Patrícia Oliveira - Projetos de lei que tramitam atualmente no Senado propõem alterações
no Estatuto do Desarmamento. A proposta defendida pelo senador Wilder
Morais (PP-GO) é a própria revogação do Estatuto, por meio da convocação
de um plebiscito, para substituição por uma nova lei que assegure o
porte de armas de fogo a quaisquer cidadãos. A ideia conta com quase
100% de apoio popular na consulta pública feita no portal e-Cidadania:
já são mais de 233 mil votos a favor e menos de 10 mil votos contrários.
Para evitar os custos, o projeto (PDS) 175/2017 prevê a realização do
plebiscito no mesmo dia das eleições de 2018. O eleitor responderia
“sim” ou “não” a três perguntas. A primeira seria: “Deve ser assegurado o
porte de armas de fogo para cidadãos que comprovem bons antecedentes e
residência em área rural?”. A segunda: “O Estatuto do Desarmamento deve
ser revogado e substituído por uma nova lei que assegure o porte de
armas de fogo a quaisquer cidadãos que preencham requisitos
objetivamente definidos em lei?” A terceira, quase idêntica à anterior,
substitui apenas “o porte de armas” por “a posse de armas”.
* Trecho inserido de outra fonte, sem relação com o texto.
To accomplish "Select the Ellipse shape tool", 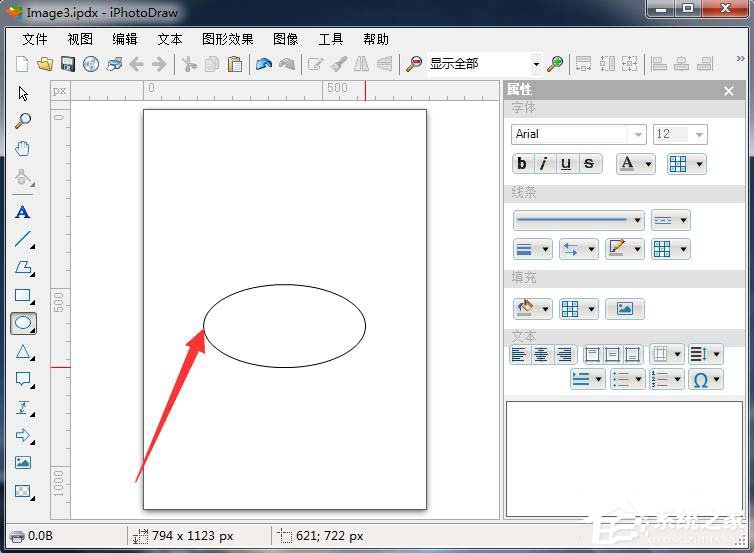I will point(23,323).
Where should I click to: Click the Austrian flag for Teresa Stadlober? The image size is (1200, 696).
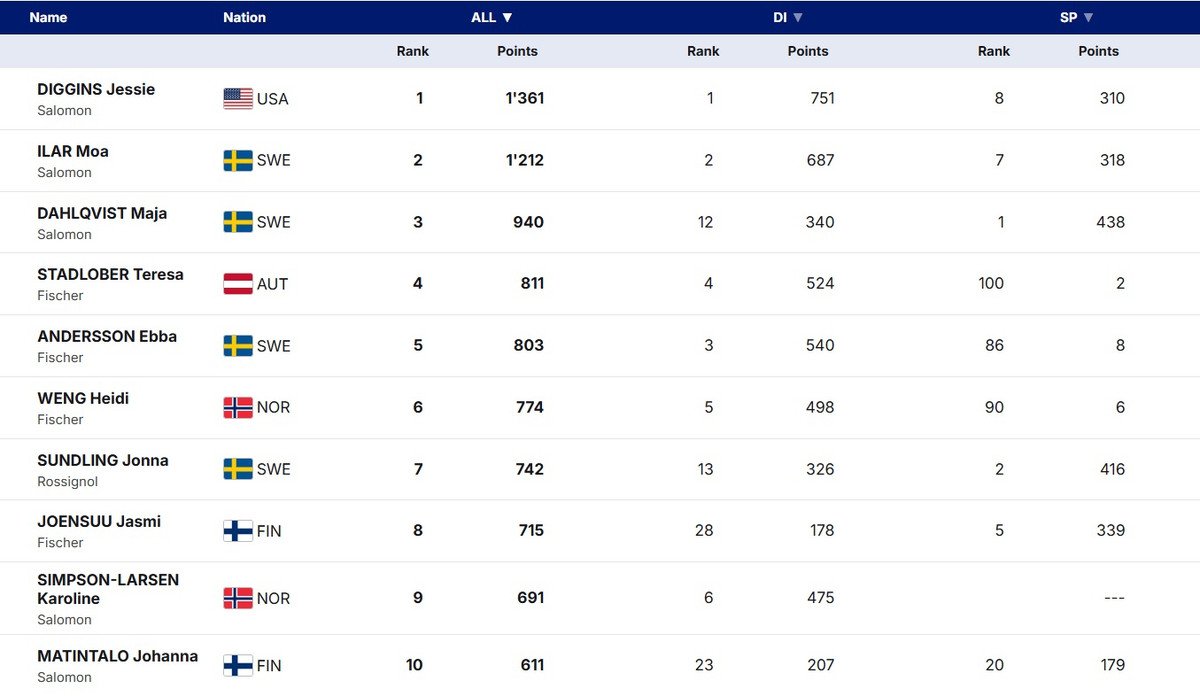coord(238,284)
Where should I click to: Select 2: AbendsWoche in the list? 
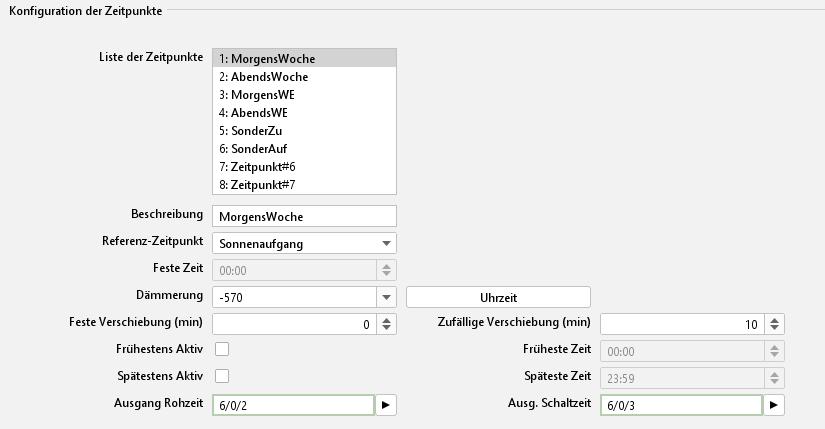[x=263, y=77]
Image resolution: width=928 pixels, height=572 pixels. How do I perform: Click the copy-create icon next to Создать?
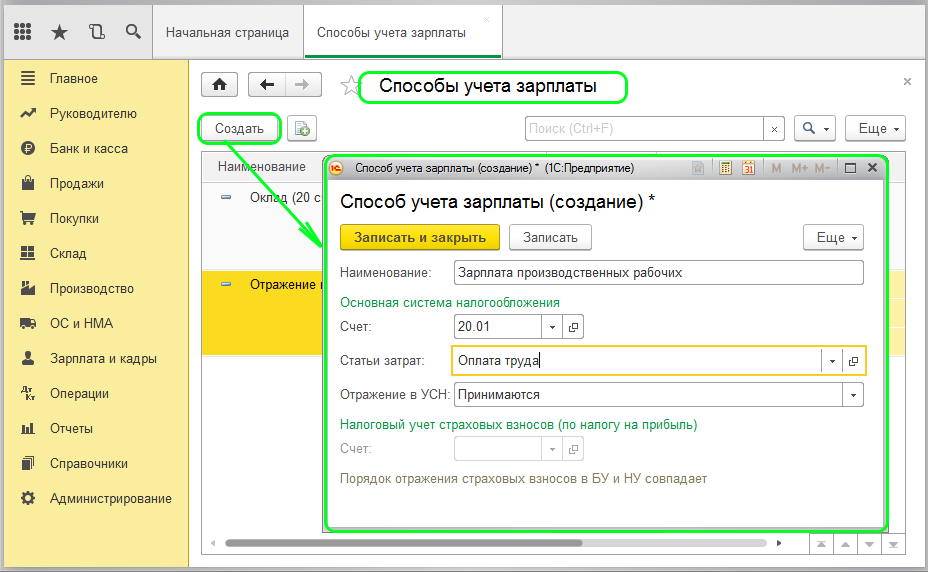302,128
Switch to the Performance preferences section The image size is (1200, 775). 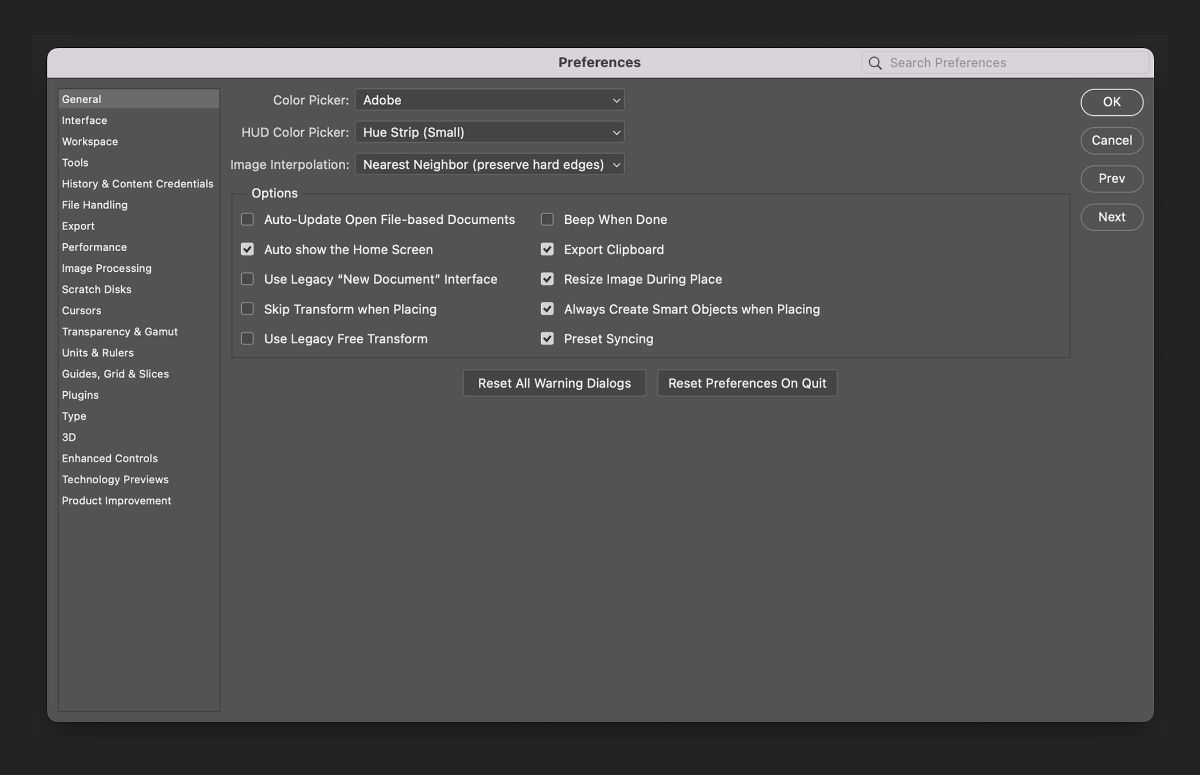[x=94, y=247]
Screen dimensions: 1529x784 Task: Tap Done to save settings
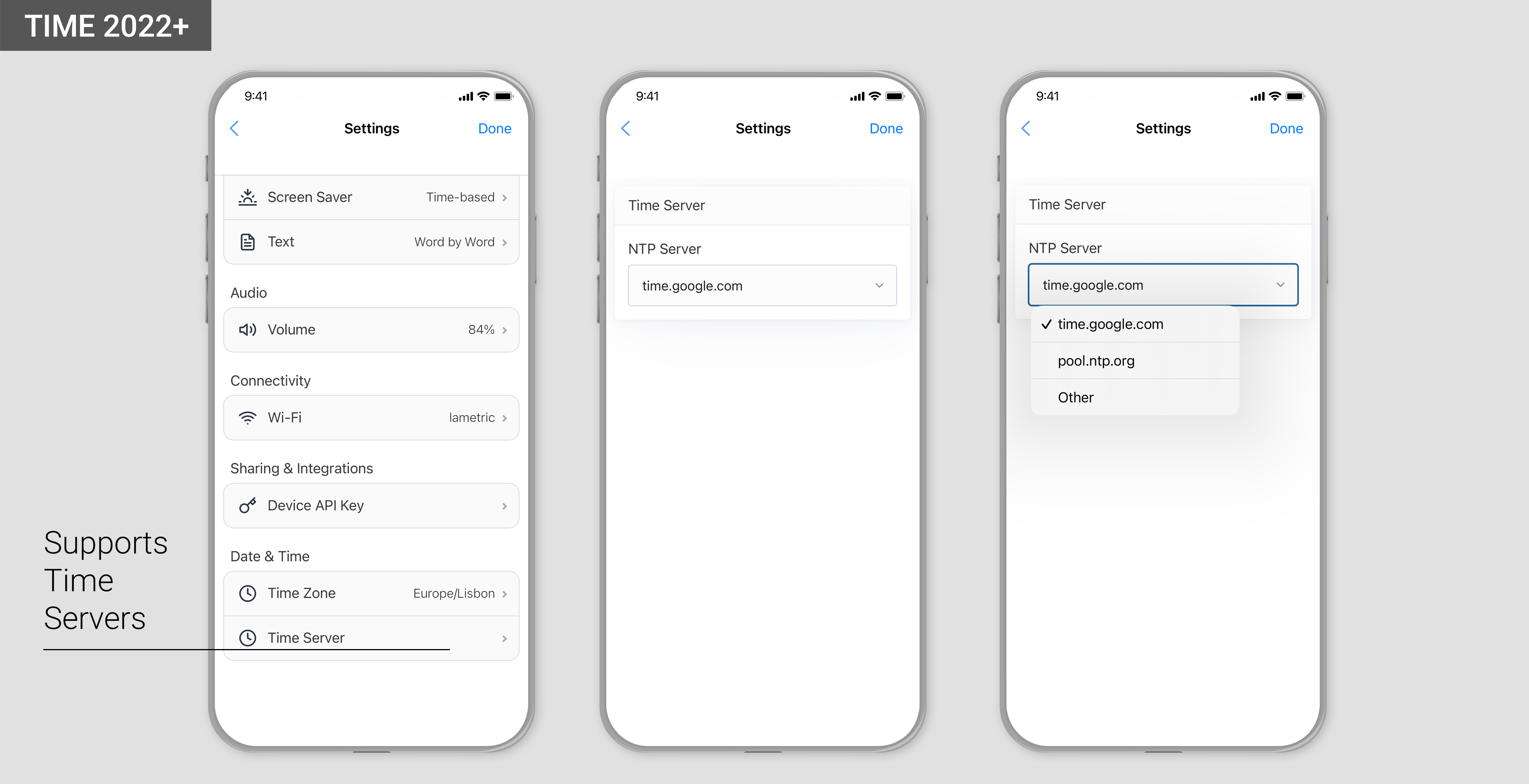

A matéria aguarda relatório do senador Sérgio Petecão (PSD-AC) na Comissão de Constituição, Justiça e Cidadania (CCJ).
Debate
Massacres como o ocorrido em Las Vegas no início deste mês,
quando um atirador matou 59 pessoas e feriu mais de 500, considerado o
maior ataque a tiros da história moderna dos Estados Unidos, reacendem o
debate sobre o acesso a armas de fogo. Na opinião do senador Wilder
Morais, facilitar o porte e a posse de arma por cidadãos comuns no
Brasil reduzirá a criminalidade.
— Hoje, o bandido não tem receio algum de cometer um crime,
pois sabe que não encontrará resistência. Mas, ao saber que poderá ser
surpreendido, será que ele cometeria esse crime? Por que devemos
restringir o direito da população de se defender? — questiona. Na proposição, o parlamentar também aponta os milhares de
moradores de áreas rurais, sem direito a possuir uma arma de fogo para
defesa da família, da propriedade e das intempéries do ambiente.
Treinamento
Já a presidente da Comissão de Direitos Humanos e Legislação
Participativa (CDH), a senadora Regina Sousa (PT-PI), é contra um
plebiscito em um momento em que a população se sente insegura. É preciso antes fazer uma discussão de um plano de segurança
único, com participação dos estados e dos municípios. As polícias, que
têm treinamento, às vezes agem de maneira errada, imagine as pessoas
comuns que não têm treinamento? Vai comprar uma arma e levar para casa? —
pergunta. Em resposta, o senador Wilder Morais ressalta que o acesso às
armas não pode ser irrestrito. O cidadão deverá passar por testes
psicológicos e treinamento direcionado para a autodefesa.
Estatuto
A maioria da população (63,9%) consultada no referendo de 2005
votou a favor da comercialização de armas de fogo e munição em todo o
território nacional. Mesmo assim, a legislação não facilitou a compra e o
porte de armas. Wilder observa que, após mais de dez anos da
promulgação do Estatuto do Desarmamento, não houve redução dos índices
de violência. Ao contrário, o total de homicídios no Brasil aumentou em
20%, atingindo a marca de 60 mil assassinatos por ano. Enquanto o projeto do senador propõe a substituição do Estatuto
por uma nova lei, outras propostas preveem a flexibilização da atual
legislação e ampliam o direito à posse de arma de fogo para diversas
categorias profissionais.
Oficiais de Justiça, peritos médicos da Previdência, defensores
públicos e os auditores tributários e avaliadores do Poder Judiciário
dos estados terão direito a porte de arma de fogo se for aprovado o
Projeto de Lei da Câmara (PLC) 30/2007,
que está na pauta da Comissão de Relações Exteriores e Defesa Nacional
(CRE). A matéria tem voto favorável do relator, senador Hélio José
(PMDB- DF).
E já foi aprovado em setembro último o PLC 152/2015,
que permite o porte de arma de fogo em serviço por agentes de trânsito
da União, dos estados, do Distrito Federal e dos municípios que não
sejam policiais. Guardas municipais nessa função também terão o mesmo
direito. A proposta estabelece algumas exigências para a concessão de
porte. Uma delas é a comprovação de capacidade técnica e aptidão
psicológica para o uso da arma. Outra é condicionar a autorização para o
porte não só ao interesse do ente federativo ao qual o agente está
vinculado, mas também à exigência de sua formação prévia em centros de
treinamento policial. O projeto seguiu para sanção presidencial.